**WORK INSTRUCTIONS**
Please state the number of lines in the records below that contain the string "computer", and nothing further.

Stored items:
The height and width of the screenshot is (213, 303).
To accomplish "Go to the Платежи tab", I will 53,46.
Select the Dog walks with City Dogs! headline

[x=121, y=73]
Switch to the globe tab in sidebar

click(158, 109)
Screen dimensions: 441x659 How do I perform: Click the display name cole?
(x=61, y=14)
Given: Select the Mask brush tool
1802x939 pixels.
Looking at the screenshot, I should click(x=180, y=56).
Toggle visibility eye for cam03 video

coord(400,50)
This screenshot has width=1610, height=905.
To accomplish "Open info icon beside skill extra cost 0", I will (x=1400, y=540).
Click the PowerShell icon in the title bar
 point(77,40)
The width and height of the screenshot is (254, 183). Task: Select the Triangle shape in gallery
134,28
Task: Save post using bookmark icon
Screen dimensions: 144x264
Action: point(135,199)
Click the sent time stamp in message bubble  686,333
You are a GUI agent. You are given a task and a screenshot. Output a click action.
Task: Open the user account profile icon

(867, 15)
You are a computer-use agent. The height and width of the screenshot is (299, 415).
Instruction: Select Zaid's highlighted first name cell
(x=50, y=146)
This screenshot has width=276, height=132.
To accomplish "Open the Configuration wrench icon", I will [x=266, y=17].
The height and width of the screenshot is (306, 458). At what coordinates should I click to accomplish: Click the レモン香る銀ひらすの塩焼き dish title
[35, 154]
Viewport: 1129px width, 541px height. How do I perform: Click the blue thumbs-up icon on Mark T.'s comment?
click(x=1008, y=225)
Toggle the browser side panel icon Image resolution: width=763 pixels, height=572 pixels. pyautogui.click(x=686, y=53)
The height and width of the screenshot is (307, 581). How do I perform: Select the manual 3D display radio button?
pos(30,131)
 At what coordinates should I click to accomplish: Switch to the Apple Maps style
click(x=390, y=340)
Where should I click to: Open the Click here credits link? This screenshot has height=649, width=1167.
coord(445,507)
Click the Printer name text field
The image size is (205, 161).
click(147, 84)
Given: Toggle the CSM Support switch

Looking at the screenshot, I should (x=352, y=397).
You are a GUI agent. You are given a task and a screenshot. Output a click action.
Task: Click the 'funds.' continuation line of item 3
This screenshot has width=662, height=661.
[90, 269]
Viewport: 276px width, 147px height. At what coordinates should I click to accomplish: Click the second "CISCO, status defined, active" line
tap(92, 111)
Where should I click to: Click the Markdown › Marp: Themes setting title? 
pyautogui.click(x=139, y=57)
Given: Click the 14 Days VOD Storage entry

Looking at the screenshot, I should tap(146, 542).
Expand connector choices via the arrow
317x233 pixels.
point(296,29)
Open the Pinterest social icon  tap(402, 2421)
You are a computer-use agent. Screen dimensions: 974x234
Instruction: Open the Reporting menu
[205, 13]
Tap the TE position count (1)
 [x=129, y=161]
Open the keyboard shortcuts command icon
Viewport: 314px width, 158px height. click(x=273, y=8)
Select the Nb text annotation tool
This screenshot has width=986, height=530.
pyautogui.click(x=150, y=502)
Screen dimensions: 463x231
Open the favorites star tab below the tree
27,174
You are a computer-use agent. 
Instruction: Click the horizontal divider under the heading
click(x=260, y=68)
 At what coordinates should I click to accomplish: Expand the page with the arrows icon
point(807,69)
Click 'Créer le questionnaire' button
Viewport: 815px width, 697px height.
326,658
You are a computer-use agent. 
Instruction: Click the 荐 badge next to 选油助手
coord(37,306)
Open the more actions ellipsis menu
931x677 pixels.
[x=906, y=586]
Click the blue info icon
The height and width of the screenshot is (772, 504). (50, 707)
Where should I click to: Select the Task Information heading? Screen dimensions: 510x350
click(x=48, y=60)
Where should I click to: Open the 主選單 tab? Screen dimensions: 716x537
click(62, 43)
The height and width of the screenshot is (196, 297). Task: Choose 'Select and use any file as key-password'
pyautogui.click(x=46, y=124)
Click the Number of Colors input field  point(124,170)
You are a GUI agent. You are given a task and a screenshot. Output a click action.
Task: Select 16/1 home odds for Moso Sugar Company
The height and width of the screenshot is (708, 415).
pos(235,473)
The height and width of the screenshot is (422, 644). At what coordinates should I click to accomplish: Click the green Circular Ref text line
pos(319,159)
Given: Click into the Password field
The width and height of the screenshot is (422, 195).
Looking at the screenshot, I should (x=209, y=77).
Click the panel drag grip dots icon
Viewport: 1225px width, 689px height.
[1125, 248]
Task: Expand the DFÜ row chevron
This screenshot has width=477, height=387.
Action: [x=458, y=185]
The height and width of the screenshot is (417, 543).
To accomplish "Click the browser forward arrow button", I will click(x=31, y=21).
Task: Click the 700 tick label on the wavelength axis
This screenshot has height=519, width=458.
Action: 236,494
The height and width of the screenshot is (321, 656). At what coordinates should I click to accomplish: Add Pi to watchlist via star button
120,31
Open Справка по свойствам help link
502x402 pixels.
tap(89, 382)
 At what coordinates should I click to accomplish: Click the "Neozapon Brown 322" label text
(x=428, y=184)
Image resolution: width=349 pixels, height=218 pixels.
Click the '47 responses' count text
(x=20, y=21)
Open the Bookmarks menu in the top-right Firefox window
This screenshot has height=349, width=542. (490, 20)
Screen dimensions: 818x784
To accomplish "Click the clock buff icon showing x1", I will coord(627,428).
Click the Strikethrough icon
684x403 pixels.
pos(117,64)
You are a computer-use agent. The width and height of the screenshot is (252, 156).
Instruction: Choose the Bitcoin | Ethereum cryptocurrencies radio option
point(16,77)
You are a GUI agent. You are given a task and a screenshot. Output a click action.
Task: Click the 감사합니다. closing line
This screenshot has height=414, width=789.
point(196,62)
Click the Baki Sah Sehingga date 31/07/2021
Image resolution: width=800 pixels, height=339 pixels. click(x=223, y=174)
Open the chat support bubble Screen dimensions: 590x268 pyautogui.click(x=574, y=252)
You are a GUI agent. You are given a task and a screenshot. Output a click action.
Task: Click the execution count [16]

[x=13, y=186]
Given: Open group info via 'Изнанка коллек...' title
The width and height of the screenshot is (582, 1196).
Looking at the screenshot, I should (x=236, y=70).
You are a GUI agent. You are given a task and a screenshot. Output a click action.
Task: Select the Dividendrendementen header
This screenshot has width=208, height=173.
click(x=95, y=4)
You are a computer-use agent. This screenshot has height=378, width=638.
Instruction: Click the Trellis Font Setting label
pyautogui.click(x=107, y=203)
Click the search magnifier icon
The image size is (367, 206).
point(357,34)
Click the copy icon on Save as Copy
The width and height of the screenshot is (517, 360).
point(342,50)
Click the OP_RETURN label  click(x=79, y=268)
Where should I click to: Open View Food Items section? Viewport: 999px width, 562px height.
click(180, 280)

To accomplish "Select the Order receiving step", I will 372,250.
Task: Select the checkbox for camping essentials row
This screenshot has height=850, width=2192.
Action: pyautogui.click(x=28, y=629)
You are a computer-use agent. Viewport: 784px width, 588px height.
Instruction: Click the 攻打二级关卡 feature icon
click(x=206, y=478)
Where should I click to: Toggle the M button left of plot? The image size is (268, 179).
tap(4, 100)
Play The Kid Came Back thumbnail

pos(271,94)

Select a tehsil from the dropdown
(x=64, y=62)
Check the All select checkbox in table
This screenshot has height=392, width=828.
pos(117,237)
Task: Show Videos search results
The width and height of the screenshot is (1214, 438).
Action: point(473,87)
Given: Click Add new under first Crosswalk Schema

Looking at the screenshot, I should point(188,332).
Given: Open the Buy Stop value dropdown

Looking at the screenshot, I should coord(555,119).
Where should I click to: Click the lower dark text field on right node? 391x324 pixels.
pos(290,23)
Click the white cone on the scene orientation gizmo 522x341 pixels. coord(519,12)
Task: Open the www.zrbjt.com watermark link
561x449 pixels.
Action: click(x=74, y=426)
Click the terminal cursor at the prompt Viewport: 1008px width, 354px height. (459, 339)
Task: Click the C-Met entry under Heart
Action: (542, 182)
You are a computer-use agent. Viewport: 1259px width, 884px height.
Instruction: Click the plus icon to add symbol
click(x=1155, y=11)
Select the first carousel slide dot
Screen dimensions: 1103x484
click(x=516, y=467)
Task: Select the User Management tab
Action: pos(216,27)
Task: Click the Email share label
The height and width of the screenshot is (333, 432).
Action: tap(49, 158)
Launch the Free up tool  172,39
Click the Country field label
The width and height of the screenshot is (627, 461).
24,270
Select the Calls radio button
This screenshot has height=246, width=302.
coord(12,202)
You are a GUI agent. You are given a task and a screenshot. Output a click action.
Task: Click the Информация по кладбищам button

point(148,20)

**WRITTEN ANSWER**
8